About the job
The Artificial General Intelligence (AGI) Customization Team is seeking a highly skilled and experienced Applied Scientist to support adoption and enable customization of Amazon Nova. The role focuses on developing state-of-the-art services and tools for model customization, including supervised fine-tuning, reinforcement learning, and knowledge distillation across large language models. As an Applied Scientist, you will play a important role in developing advanced customization capabilities that enable enterprises to build highly performant application-specific models without the need for training models from scratch.
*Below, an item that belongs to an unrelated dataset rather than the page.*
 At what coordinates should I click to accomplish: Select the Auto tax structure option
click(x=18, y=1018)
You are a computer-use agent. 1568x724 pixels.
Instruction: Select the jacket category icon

Your work will directly impact how companies leverage Amazon Nova models for their specific use cases.
Responsibilities
- Contribute to the development of novel customization techniques including extended post-training, continued pre-training, and advanced knowledge distillation
- Collaborate with cross-functional teams to design and implement enterprise-ready tooling for various training techniques on Amazon SageMaker
- Design and execute experiments to optimize model accuracy, latency, and cost across different customization approaches (SFT, DPO, PPO)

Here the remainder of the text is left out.